The molecular quantum rotor in cold reactions at the Langevin universal limit

Fast chemical reactions have been predicted to be solely governed by long-range interactions as was established by Langevin in 1905. The theory has become central to astrochemistry, where fast chemical processes dominate, giving rise to collision energy scaling laws of reaction rates, such as E$^{\mathrm{1/6}}$ for the van der Waals interaction.
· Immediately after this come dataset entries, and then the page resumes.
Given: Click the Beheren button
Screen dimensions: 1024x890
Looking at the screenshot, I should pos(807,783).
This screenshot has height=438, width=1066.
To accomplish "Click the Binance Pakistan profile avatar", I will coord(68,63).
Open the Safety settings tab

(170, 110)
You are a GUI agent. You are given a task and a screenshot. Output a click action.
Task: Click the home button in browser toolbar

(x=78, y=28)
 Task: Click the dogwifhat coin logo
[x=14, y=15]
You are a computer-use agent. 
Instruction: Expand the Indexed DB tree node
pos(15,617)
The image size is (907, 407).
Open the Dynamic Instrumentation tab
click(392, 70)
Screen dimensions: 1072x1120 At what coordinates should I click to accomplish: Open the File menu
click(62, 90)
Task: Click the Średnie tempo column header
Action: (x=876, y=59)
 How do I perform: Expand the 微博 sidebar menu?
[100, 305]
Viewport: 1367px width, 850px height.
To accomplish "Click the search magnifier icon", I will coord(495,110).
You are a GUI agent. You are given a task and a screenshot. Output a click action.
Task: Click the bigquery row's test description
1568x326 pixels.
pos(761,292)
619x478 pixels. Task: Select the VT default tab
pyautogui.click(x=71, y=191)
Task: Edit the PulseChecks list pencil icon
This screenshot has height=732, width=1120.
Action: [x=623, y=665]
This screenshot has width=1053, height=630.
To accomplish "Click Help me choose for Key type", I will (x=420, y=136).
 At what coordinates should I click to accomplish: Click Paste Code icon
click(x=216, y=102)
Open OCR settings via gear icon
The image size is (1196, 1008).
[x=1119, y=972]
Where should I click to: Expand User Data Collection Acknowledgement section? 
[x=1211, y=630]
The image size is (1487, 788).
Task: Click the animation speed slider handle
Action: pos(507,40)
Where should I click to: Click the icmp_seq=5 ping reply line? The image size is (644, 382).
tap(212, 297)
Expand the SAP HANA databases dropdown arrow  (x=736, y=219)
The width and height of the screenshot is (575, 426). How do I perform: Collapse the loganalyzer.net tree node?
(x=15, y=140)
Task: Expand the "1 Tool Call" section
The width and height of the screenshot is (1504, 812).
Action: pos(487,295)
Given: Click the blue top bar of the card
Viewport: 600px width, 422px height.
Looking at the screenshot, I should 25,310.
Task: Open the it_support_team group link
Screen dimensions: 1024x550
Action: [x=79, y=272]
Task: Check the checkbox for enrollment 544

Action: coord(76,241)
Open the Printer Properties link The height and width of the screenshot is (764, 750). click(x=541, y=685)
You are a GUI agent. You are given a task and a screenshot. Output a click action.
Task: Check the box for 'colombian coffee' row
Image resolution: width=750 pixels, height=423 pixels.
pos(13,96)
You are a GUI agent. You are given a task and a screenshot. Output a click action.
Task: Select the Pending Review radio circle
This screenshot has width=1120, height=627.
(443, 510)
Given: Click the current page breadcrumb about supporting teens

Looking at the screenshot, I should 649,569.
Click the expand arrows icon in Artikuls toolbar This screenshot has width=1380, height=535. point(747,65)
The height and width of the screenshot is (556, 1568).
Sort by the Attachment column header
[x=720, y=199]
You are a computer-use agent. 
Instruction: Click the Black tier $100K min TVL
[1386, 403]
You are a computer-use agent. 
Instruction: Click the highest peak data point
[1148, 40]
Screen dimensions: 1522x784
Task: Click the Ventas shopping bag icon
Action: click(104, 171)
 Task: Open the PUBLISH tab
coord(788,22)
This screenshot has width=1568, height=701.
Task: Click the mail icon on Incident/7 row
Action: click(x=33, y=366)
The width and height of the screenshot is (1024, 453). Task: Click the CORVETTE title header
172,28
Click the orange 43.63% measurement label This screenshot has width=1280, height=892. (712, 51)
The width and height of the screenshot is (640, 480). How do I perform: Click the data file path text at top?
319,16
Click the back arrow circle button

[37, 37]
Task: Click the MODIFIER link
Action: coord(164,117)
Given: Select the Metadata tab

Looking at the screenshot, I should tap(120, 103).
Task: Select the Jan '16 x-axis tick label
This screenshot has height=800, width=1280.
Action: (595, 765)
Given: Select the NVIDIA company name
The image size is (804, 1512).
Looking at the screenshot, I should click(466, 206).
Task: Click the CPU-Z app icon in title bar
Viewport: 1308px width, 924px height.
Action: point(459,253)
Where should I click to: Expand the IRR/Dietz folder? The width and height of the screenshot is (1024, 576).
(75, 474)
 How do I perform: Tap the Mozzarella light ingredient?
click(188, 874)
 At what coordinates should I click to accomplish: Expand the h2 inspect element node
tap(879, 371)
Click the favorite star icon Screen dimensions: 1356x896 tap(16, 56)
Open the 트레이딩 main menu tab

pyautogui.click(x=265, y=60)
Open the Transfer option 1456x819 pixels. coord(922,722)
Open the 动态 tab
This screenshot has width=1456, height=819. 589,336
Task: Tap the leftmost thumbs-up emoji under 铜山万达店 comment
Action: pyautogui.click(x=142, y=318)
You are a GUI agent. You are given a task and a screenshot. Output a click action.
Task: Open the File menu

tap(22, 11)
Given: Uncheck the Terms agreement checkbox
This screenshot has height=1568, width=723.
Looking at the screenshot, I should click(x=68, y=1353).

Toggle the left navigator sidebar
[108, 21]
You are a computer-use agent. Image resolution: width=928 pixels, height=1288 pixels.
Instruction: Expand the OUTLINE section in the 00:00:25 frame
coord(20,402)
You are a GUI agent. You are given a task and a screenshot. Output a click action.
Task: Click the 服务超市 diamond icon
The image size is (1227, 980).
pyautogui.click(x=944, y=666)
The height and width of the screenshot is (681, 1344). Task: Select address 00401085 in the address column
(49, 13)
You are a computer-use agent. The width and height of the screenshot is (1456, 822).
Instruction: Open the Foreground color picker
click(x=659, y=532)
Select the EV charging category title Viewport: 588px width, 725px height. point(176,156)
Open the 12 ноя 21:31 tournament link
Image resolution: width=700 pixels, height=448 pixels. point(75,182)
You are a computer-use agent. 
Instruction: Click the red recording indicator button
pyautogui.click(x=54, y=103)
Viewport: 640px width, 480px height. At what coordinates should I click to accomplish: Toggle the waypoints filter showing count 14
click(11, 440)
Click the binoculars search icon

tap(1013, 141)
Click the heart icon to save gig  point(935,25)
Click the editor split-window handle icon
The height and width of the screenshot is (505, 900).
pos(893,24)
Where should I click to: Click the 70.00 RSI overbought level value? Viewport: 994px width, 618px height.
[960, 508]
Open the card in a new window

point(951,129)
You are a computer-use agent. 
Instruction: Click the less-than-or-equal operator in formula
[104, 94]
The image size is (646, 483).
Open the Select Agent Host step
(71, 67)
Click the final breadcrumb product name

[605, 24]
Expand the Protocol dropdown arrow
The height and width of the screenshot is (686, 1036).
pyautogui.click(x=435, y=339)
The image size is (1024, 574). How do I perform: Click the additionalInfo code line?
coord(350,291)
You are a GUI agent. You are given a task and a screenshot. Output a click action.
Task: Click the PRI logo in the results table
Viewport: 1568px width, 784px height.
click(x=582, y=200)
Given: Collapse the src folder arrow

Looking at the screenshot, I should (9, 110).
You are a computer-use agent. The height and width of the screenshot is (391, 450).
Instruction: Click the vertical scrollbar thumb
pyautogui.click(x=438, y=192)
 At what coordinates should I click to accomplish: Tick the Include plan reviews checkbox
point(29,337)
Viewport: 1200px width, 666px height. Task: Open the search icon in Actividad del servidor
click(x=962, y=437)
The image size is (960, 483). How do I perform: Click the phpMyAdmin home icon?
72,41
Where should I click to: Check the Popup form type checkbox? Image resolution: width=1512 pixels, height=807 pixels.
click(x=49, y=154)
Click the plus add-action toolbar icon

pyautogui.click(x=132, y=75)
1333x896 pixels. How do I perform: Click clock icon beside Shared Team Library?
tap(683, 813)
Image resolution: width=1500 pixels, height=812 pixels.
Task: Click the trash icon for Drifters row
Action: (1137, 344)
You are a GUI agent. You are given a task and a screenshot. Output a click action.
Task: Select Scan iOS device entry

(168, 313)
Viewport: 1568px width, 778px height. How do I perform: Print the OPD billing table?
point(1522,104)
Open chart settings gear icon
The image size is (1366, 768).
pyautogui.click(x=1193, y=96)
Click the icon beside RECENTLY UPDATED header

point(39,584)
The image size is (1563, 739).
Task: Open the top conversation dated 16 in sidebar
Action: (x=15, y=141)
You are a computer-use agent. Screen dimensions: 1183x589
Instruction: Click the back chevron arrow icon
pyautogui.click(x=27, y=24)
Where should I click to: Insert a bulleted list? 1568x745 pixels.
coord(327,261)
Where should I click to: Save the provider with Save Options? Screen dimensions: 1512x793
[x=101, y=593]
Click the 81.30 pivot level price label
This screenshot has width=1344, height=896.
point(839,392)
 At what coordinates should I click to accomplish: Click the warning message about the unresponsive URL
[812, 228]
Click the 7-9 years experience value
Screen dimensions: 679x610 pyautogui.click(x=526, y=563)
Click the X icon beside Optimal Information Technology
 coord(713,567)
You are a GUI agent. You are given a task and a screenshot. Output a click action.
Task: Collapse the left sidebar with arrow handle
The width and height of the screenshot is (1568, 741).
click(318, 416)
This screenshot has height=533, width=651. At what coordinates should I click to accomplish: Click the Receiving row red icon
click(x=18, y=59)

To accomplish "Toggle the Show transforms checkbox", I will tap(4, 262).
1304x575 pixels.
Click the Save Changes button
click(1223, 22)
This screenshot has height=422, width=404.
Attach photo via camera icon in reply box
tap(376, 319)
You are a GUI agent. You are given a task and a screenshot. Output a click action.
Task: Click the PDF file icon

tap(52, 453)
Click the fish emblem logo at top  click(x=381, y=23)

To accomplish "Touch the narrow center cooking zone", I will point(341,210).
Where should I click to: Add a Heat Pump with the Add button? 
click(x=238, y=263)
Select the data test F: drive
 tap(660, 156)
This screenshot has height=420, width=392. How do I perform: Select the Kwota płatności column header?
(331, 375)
Importantly, for molecular reactants, the presence of additional anisotropic long-range interactions, such as quadrupole-quadrupole, is predicted to surface only when the molecule is rotationally excited, changing the scaling law to E$^{\mathrm{1/10}}$. Although molecular reactions with near unit probability have been observed at ultra-cold temperatures, these scaling laws and the role of the rotational state remain unconfirmed experimentally. We report the direct observation of universal scaling laws in chemi-ionization reactions of H$_{\mathrm{2}}$ and HD by He(2$^{\mathrm{3}}$P$_{\mathrm{2}})$ extending over three orders of magnitude in collision energies. For rotationally ground-state HD molecules the rate follows the E$^{\mathrm{1/6}}$ scaling, while for H$_{\mathrm{2}}$, where the majority of the molecules are rotationally excited, the scaling changes to E$^{\mathrm{1/10}}$ at low collision energies only. At the lowest collision energies the Wigner threshold laws start governing the reactions as the classical Langevin theory breaks down.